## [TEXT UNDER STUDY]
I just returned from SXSW, where I spent several hours with the folks from Sony CSL and had the opportunity to test out a bunch of new whole-body virtual experiences. Rather than wiring in and losing myself in the immersive story, my physical body was taken along for the ride. I mean that literally––one experimental project involves a stationary bike and video dome. At the moment, it’s a game meant to let you have fun without letting your body atrophy into the couch, but it made me think through future scenarios for human-machine perception and how computers will someday make us feel.
For example, one prototype––a synesthesia suit––is designed to let us feel music, rather than simply listening to it. A traditional head-mounted VR display and sound-blocking earphones communicate with a series of 26 actuators, which vibrate in different sequences to simulate stringed instruments, woodwinds and percussion. Additional sensors could be used to artificially speed our heart rates, or make us feel as though we’re sweating. Here are some plausible future applications I’m mapping:
More impressive were the collaborative experiences that required VR goggles––but instead showed video in real-time. I tried a human perception experiment along with three other players. Our head-mounted VR displays didn’t transport us into some fictional world, but rather split the real world into four squares representing the perspectives of each of the players. To start the game, we had to cooperate to form a square looking only through our displays, each of us building a corner with our fingers and thumbs. Then we played tag, hiding inside of a maze as we watched each other move around.
This collaborative perception technology has an obvious use case for warfare. But think of all the other times it’d be useful to see multiple perspectives at once: live events (games, concerts)… doing basic electrical work inside of a home or building… remote-teaching students how to write in a foreign language… surgeons, doctors and nurses practicing a complicated surgery before performing it on a real patient… There are numerous opportunities here for brands, orchestras, universities, stadiums.

## [TO DO]
(1) Update the passage of the article on whole-body virtual experiences starting with "I just returned" and going on through "make us feel.", putting "rowing machine" in place of "stationary bike".
(2) Write the next part of the article on whole-body virtual experiences, picking up right after its final sentence.

## [DATASET EXCERPT]
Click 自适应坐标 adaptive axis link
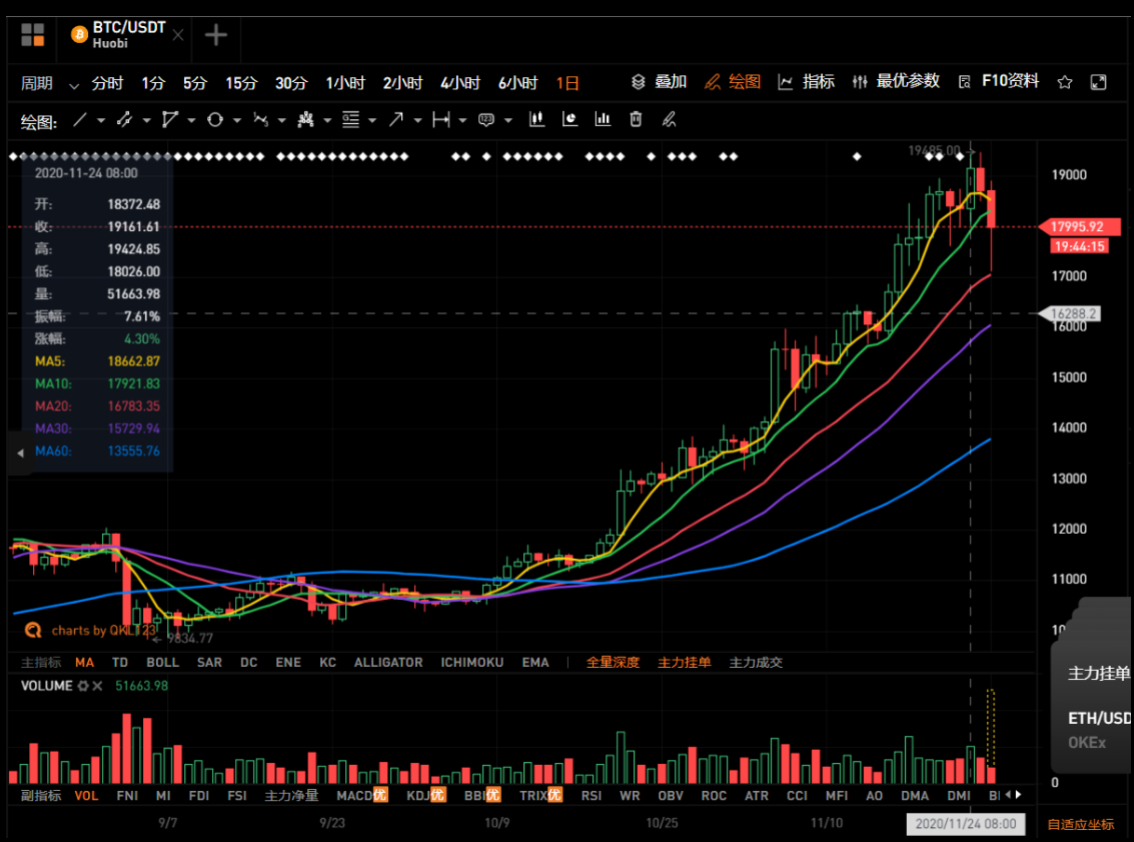The image size is (1134, 842). coord(1081,825)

## [RESULTS]
(1)
I just returned from SXSW, where I spent several hours with the folks from Sony CSL and had the opportunity to test out a bunch of new whole-body virtual experiences. Rather than wiring in and losing myself in the immersive story, my physical body was taken along for the ride. I mean that literally––one experimental project involves a rowing machine and video dome. At the moment, it’s a game meant to let you have fun without letting your body atrophy into the couch, but it made me think through future scenarios for human-machine perception and how computers will someday make us feel.

(2)
The point of the tag experiment, created by Sony CSL’s Shunichi Kasahara, is to push the limits of human perception, and for a few moments I felt physically tethered to a different kind of future, one in which more of my senses are activated at once. Here’s how Kasahara describes the technology: “For realtime observation, the reflection upon behaviors, and post analysis, we embedded a small IR camera and IR-LED into the head mounted smartphone goggles to capture the single eye image. Then we implemented an eye tracking system with standard computer vision pupil detection. This allows researchers and audience of the workshops to observe and interpret the relationship between behavior of participants and eye movement. Therefore, we can carefully observe what they do consciously and what is happening unconsciously.”
I couldn’t help but think about the far-future of body ownership. In these experiments, only I had the ability to move my arms and legs, but given the human-robotic interfaces I know are being researched elsewhere, it was hard not to fast forward to scenarios in which my physical body was being controlled by a team of people, much like teams of people control robots today. Our bodies are machines, after all, directed by the squishy computers inside our skulls.